* [Task brief]: Set down all of the data exactly as it appears.

* [Source material]:

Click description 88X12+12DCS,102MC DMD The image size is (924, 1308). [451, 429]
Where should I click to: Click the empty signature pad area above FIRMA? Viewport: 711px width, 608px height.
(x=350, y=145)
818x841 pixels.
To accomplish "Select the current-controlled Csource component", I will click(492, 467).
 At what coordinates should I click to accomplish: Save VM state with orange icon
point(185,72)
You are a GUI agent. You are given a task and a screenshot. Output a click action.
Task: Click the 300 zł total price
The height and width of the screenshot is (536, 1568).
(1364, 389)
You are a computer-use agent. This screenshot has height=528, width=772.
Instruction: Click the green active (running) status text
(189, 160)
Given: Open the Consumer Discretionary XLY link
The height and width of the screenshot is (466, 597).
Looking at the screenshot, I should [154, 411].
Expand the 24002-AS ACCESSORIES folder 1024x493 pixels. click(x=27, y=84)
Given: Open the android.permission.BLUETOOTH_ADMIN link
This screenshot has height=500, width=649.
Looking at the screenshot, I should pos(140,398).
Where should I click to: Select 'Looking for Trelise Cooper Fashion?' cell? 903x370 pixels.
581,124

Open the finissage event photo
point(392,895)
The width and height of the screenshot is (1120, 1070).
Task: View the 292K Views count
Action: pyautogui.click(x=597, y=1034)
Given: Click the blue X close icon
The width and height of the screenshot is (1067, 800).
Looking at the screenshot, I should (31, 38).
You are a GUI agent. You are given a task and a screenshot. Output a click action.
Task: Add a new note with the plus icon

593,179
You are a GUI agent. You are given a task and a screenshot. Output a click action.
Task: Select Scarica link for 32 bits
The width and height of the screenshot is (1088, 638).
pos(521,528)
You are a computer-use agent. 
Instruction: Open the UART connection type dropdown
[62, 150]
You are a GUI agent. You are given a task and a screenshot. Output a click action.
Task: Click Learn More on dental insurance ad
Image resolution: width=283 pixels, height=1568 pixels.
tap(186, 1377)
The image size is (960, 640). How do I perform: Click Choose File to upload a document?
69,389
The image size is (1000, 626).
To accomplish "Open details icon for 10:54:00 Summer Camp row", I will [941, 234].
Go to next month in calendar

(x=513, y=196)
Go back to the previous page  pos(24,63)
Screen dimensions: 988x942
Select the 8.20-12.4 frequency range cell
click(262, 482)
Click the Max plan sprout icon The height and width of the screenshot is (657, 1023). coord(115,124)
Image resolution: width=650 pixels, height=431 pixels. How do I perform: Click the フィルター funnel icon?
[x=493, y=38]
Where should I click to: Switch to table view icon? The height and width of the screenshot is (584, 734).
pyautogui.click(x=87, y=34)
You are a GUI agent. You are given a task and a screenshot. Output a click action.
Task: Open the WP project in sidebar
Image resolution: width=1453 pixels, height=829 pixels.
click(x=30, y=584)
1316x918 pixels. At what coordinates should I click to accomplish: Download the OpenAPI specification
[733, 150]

* [Solution to this task]:
Click description 88X12+12DCS,102MC DMD The image size is (924, 1308). [451, 429]
Where should I click to: Click the empty signature pad area above FIRMA? Viewport: 711px width, 608px height.
(x=350, y=145)
818x841 pixels.
To accomplish "Select the current-controlled Csource component", I will click(492, 467).
 At what coordinates should I click to accomplish: Save VM state with orange icon
point(185,72)
You are a GUI agent. You are given a task and a screenshot. Output a click action.
Task: Click the 300 zł total price
The height and width of the screenshot is (536, 1568).
(1364, 389)
You are a computer-use agent. This screenshot has height=528, width=772.
Instruction: Click the green active (running) status text
(189, 160)
Given: Open the Consumer Discretionary XLY link
The height and width of the screenshot is (466, 597).
Looking at the screenshot, I should [154, 411].
Expand the 24002-AS ACCESSORIES folder 1024x493 pixels. click(x=27, y=84)
Given: Open the android.permission.BLUETOOTH_ADMIN link
This screenshot has height=500, width=649.
Looking at the screenshot, I should pos(140,398).
Where should I click to: Select 'Looking for Trelise Cooper Fashion?' cell? 903x370 pixels.
581,124

Open the finissage event photo
point(392,895)
The width and height of the screenshot is (1120, 1070).
Task: View the 292K Views count
Action: pyautogui.click(x=597, y=1034)
Given: Click the blue X close icon
The width and height of the screenshot is (1067, 800).
Looking at the screenshot, I should (31, 38).
You are a GUI agent. You are given a task and a screenshot. Output a click action.
Task: Add a new note with the plus icon

593,179
You are a GUI agent. You are given a task and a screenshot. Output a click action.
Task: Select Scarica link for 32 bits
The width and height of the screenshot is (1088, 638).
pos(521,528)
You are a computer-use agent. 
Instruction: Open the UART connection type dropdown
[62, 150]
You are a GUI agent. You are given a task and a screenshot. Output a click action.
Task: Click Learn More on dental insurance ad
Image resolution: width=283 pixels, height=1568 pixels.
tap(186, 1377)
The image size is (960, 640). How do I perform: Click Choose File to upload a document?
69,389
The image size is (1000, 626).
To accomplish "Open details icon for 10:54:00 Summer Camp row", I will [941, 234].
Go to next month in calendar

(x=513, y=196)
Go back to the previous page  pos(24,63)
Screen dimensions: 988x942
Select the 8.20-12.4 frequency range cell
click(262, 482)
Click the Max plan sprout icon The height and width of the screenshot is (657, 1023). coord(115,124)
Image resolution: width=650 pixels, height=431 pixels. How do I perform: Click the フィルター funnel icon?
[x=493, y=38]
Where should I click to: Switch to table view icon? The height and width of the screenshot is (584, 734).
pyautogui.click(x=87, y=34)
You are a GUI agent. You are given a task and a screenshot. Output a click action.
Task: Open the WP project in sidebar
Image resolution: width=1453 pixels, height=829 pixels.
click(x=30, y=584)
1316x918 pixels. At what coordinates should I click to accomplish: Download the OpenAPI specification
[733, 150]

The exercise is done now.